Which brings us to Mac Jones. Whatever else you think about the prospects for the 2021 Patriots to make a run to the playoffs after Buffalo lost, putting them two games out of both the division lead and the Wild Card race with 11 to play, you have to concede they've found the biggest piece of the puzzle. If they somehow managed to be 4-2 right now, but were left with a huge La Brea-sized sinkhole lining up behind center every down, there would be exponentially more reason to abandon hope.
Instead what they have is not just the best rookie quarterback in what has been regarded as the most impressive QB class in almost 40 years, but a guy who outplayed Tom Brady in the most intense regular season game of our times. And who then had to match the league's best offense punch-for-punch on Sunday when his defense couldn't make a stop and his special teams had a punt blocked. One of those games came down to a kick clanging off the upright. The other was an overtime loss. Those don't count as Ws. But Mac Jones most certainly does, no matter how you look at it.

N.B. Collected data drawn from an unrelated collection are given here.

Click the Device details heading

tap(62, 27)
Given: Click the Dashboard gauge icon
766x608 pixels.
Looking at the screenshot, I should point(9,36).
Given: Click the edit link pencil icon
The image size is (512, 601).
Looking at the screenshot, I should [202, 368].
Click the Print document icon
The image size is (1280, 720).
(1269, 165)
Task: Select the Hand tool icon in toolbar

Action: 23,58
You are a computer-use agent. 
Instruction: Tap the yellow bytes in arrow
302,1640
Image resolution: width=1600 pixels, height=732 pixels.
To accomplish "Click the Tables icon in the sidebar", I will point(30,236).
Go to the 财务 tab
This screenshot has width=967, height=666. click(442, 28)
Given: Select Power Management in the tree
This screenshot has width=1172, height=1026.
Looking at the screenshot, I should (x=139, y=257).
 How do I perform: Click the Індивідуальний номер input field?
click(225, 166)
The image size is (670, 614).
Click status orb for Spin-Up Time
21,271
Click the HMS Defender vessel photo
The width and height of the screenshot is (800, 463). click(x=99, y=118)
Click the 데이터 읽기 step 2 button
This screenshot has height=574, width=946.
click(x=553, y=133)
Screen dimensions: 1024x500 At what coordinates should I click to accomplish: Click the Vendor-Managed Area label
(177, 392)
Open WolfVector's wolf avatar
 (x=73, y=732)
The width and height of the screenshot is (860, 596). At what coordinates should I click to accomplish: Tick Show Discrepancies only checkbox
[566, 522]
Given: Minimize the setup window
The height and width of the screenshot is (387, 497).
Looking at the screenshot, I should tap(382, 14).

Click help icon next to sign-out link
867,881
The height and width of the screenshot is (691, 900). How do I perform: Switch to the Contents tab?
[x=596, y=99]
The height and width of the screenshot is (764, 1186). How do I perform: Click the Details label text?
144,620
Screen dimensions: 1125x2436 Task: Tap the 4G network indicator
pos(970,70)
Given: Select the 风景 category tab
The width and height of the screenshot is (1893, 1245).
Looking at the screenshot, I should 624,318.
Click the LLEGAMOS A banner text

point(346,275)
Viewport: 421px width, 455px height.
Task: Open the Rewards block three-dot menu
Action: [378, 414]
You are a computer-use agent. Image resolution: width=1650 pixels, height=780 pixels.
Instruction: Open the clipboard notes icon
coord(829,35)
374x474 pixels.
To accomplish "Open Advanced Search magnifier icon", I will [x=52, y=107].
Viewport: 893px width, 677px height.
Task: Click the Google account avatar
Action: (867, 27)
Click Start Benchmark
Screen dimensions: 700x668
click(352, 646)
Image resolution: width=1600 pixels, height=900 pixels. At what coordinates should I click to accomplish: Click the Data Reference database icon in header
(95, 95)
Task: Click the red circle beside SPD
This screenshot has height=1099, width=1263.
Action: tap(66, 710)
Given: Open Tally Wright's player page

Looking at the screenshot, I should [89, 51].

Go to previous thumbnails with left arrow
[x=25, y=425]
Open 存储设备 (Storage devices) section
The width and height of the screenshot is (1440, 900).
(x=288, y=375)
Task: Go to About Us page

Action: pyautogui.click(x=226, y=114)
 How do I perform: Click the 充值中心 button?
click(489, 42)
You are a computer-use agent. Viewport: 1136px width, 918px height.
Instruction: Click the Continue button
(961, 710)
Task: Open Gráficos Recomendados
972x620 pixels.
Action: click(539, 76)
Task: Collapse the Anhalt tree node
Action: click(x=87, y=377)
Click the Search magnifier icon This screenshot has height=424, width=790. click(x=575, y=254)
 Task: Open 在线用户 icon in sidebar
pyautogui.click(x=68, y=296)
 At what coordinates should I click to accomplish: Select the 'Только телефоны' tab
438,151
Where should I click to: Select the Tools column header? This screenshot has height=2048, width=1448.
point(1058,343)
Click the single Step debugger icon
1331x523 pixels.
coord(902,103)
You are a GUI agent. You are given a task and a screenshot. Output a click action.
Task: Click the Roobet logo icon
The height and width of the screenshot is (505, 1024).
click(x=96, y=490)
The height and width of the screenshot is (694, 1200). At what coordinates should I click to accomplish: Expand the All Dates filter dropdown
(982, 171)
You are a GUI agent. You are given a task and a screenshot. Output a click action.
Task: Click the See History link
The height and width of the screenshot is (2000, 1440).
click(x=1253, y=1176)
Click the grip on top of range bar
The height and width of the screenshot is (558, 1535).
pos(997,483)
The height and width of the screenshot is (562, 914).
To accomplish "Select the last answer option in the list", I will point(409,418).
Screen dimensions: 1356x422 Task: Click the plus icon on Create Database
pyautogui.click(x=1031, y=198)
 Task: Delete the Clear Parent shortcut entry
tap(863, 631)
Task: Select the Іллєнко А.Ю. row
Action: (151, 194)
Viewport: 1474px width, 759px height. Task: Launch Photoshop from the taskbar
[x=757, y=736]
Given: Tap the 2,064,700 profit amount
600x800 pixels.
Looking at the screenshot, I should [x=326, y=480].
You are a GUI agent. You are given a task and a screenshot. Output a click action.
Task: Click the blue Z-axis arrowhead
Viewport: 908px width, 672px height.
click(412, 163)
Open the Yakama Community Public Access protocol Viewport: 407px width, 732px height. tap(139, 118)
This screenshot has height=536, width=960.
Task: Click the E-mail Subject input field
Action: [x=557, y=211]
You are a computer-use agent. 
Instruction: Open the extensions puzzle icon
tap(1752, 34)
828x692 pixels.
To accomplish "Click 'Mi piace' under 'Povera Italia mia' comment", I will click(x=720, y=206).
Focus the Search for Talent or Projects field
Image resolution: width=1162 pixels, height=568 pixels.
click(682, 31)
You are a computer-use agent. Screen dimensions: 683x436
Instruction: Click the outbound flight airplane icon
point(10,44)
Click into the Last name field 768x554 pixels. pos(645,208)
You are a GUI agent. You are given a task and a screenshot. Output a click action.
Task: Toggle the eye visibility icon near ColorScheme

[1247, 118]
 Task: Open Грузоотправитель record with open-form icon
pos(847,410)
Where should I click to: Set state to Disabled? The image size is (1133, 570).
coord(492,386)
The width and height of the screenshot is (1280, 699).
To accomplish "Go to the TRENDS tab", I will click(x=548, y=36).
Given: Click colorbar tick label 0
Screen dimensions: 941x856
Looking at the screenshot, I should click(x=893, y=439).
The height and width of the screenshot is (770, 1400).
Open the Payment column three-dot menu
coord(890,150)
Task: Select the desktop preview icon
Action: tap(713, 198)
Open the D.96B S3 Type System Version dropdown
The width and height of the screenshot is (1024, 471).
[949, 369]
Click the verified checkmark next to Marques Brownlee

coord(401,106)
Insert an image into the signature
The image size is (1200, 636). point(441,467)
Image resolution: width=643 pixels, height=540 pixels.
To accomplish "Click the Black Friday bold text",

Though I'll suggest you look at it through the eyes of the analytics mathletes who look at it for a living. Pro Football Focus (paywall) has Jones' performance Sunday graded not just higher than Dak Prescott's 454-yard, three-touchdown epic, but second highest among all quarterbacks in the league for Week 6:
And that holds up after Monday Night Football. He was second only to Carson Wentz in terms of Overall grade and Passing grade. PFF also makes the case that he improved in one area his (admittedly few) critics have ripped him for, deep balls:
And, while the offensive line has at best struggled (the Dallas game) and at worst been an unmitigated disaster (New Orleans), Jones, the analytics show he's holding up when his protection doesn't. When under pressure Jones:
- Has the 4th lowest time to throw at just 2.93 seconds per attempt
- Has the 2nd highest completion percentage, at 60.0%
- Is tied for 4th in touchdowns
- Has a 70.9 passer rating, which, while middle of the pack in the league, is higher than MVP candidate Prescott and just behind Patrick Mahomes
All while (according to Pro Football Reference) being the eighth most blitzed (66) and second most hit (27) QB in the NFL.
Just as impressive to me is how, even leading a team that's had a wildly inconsistent running game, Jones has established himself as a very good play action passer, with a passer rating of 103.6 and a completion percentage of 77.6%, which is third best in the league.
All of this of course, is when you do compare him to the league. When you compare him to the other rookies, it's unfair. Like fishing with dynamite.
The only category where he doesn't lead the QB Class of 2021 is in interceptions. But he does lead in:
- Completion %
- 1st downs
So while I repeat, just in case I didn't make it clear at the beginning, I'm Mr. Objectivity here and will not try to put a shine on a sneaker, the Patriots need a lot of work but they've already established that they have the best quarterback in his class thus far. As well as a solid and ascending pro who should inspire every confidence he's going to become the QB to replace the irreplaceable QB.
Things might be bad and all. But just be sure and appreciate how much worse they'd be if Mac Jones wasn't as good as he has. Now it the coaching staff would just recognize that and start letting him off the leash a little more, their record will turn around, I promise you.